La fuerza aérea de los Estados Unidos, utilizando bombarderos de reacción desde la base de Greenham Common, trajo en elementos la mayor grúa del mundo: una de doscientas cincuenta toneladas. Krupp de Essen telefoneó para decir que en una hora habría terminado una grúa de quinientas toneladas.
Después de la comida, el primer ministro salió de Downing Street en coche para examinar personalmente el problema. Se le pudo ver haciendo el signo de la V con una pelota de ping-pong entre los dedos.
Por aquel entonces, el lugar era un laberinto de carriles ferroviarios temporales, grúas, coches de bomberos, tropas, representantes de los sindicatos y, en los alrededores, barracas de feria erigidas por la Butlin’s Holiday Camps, Ltd. El primer ministro se abrió camino entre los círculos internos con dificultad.
—Lamento esto, señor —dijo el profesor—. Hay complicaciones no previstas.
El primer ministro gruñó. Miró la pelota, que por aquel entonces estaba muy pulimentada debido a los diversos sistemas de levantamiento que se le habían asido. La pinchó irritado con su bastón.

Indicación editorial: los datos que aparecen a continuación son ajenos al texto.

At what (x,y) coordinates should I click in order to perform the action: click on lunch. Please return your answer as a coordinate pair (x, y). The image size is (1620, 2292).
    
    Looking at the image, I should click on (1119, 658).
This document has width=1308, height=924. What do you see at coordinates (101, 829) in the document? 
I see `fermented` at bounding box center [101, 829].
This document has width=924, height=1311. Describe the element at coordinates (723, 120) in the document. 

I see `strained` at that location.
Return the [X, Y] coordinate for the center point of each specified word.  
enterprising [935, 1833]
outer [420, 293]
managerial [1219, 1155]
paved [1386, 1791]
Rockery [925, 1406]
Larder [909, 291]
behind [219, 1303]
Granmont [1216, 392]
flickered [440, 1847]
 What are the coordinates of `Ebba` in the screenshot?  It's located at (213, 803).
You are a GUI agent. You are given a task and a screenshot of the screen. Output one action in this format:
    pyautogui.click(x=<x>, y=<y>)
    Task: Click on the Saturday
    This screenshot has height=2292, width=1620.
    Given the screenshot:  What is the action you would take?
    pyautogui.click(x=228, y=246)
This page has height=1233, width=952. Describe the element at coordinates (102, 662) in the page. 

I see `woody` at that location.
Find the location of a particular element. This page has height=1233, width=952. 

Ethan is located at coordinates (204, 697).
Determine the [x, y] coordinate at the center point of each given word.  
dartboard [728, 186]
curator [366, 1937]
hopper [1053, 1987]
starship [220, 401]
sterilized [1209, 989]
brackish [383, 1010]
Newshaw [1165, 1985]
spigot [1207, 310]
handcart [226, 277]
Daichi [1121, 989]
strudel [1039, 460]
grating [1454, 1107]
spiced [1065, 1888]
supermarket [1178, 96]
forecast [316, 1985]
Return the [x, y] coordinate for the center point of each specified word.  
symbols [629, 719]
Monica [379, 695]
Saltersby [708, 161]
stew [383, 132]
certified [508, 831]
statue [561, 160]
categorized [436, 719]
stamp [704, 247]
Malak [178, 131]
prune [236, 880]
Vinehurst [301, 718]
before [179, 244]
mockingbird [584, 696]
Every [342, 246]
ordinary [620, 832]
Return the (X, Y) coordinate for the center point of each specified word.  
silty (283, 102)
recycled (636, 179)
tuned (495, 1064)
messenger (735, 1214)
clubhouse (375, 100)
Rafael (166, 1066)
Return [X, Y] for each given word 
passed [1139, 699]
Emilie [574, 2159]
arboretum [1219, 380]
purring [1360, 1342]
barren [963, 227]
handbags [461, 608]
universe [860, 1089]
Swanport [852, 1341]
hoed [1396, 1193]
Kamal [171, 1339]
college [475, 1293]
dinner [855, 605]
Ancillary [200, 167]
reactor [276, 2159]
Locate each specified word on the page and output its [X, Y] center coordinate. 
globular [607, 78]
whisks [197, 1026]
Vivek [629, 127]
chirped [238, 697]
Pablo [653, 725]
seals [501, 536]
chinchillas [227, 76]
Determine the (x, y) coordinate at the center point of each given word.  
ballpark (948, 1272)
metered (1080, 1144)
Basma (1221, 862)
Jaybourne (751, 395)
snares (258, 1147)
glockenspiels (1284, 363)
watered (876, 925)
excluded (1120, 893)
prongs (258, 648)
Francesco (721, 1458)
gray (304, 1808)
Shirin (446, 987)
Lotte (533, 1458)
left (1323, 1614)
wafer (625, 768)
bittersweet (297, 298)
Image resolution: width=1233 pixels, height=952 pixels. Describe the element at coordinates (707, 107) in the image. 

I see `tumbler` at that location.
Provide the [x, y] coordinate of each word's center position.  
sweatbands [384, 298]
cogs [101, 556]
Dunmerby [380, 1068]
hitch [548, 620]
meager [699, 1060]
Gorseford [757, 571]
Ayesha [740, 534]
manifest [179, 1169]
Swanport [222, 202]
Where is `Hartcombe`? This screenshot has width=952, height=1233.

La pelota saltó del matorral en que se hallaba, y rodó suavemente calle abajo, por el centro, hasta quedarse quieta en la alcantarilla.
El profesor Lay se echó a reír. Miró su reloj: las tres coma treinta y tres de la tarde.
—Debía de haber pensado en esto’ —dijo—. Es un compuesto inestable. Su estructura molecular se deteriora después de… —contempló de nuevo su reloj— veinticuatro horas. Tengo que ver lo que puedo hacer al respecto.
Tomó la pelota y se la metió en el bolsillo.
—El trabajo del científico no termina nunca —dijo. Fue a su taller, y cerró la puerta.